OSAS, obstructive sleep apnea syndrome; OAG, open-angle glaucoma; NTG, normal-tension glaucoma; ICD-9, International Classification of Diseases, 9th edition

PSG, polysomnography; ODI, oxygen desaturation index; AHI, apnea hypopnea index.

The remaining seven studies [32,33,34,35,36,37,38] were excluded. One study had insufficient data for extraction; it reported the number of eyes with glaucoma but not the number of patients [36]. The other six were excluded because they included no effective control group; those articles concluded with or without a significant association between glaucoma and OSAS were based only on a high or low prevalence of glaucoma (or OSAS) in patients with OSAS (or glaucoma). For example, one article reported that the prevalence of glaucoma in patients with sleep apnea was 7.2%, which is higher than the 2% expected in the general population [34].

Regarding the diagnostic methods for glaucoma, the included reports used two criteria; 10 used systematic eye examinations, including visual field, optic nerve head cupping, anterior chamber angle, and intraocular pressure [13,15,18,19,20,25,26,27,30,31], while 6 were based on database or billing records [14,16,17,24,28,29]. Regarding the diagnostic criteria for OSAS, nine used objective evaluations, such as PSG and oximetry monitoring [13,18,19,20,25,26,27,30,31], five were based on database or billing records [14,16,17,24,29], and one was based only on a sleep questionnaire [15].

The study population and data source were from a single hospital in 12 studies (6 case-control studies and 6 cross-sectional studies). The patients in five case-control studies were diagnosed glaucoma patients at an eye clinic [15,18,19,24,25]; the other case-control study was from a hospital-based database [17]. In contrast, all patients in the cross-sectional studies with suspected OSAS were from sleep centers [13,20,26,27,30,31]. Data for the four other included studies were from a database that contained information on patients from several hospitals.

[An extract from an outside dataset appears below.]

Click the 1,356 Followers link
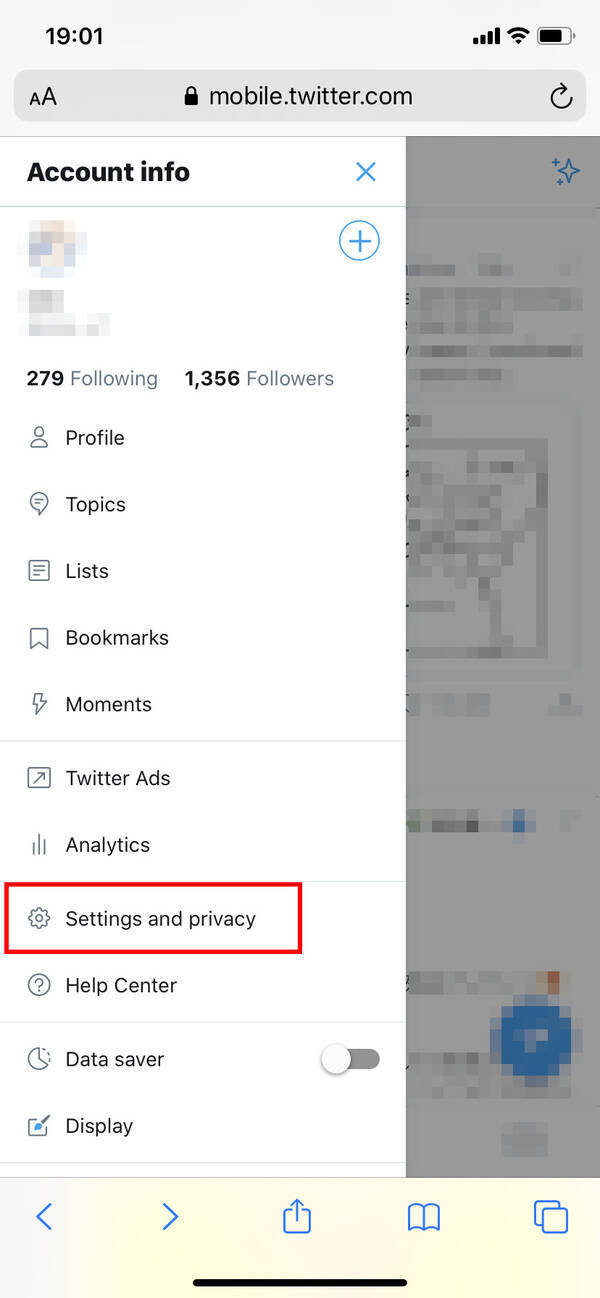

Two of the six case-control studies matched by age or gender [17,25], three case-control studies reported no difference between cases and controls in age, gender, and/or body mass index (BMI) in the design [15,18,24]; two cross-sectional studies [27,29] reported associations between OSAS and glaucoma according to OSAS severity. The quality score for the cohort study was 4. The mean quality scores of the case-control studies and cross-sectional studies were 3.5 (range, 2–4) and 3.2 (range, 2–4), respectively. A detailed assessment of the quality of the included studies is provided in S1 Table.

Pooled-analysis Results

Cohort studies. Because only one cohort study was included, a meta-analysis was not performed for this series. The population-based retrospective cohort study included 1012 OSAS patients and 6072 controls, aged 40 years or older. After adjusting for several confounders, such as monthly income, place of residence, diabetes, cardiovascular disease, and obesity, the hazard ratio for OAG within the 5-year period for subjects with OSAS was 1.67 (95% CI = 1.30–2.17; P<0.001) [14].

Case-control studies. Of the six case-control studies, which involved 1032 glaucoma patients and 7039 controls, two showed positive associations between OSAS and glaucoma, while four showed no association. Thus, we performed a pooled analysis to assess the overall results. A fixed-effects model was used for the pooled analysis because no statistical heterogeneity was found among the studies (χ2 = 2.60, I2 = 0%, P = 0.76). The results showed a significant relationship between glaucoma and OSAS (pooled OR = 1.96, 95%CI = 1.37–2.80; P = 0.0002; Fig. 2).

Fig 2

Forest plot of case-control studies showing the odds ratios (ORs) with 95% confidence intervals (95% CI) of OSAS for participants with and without glaucoma.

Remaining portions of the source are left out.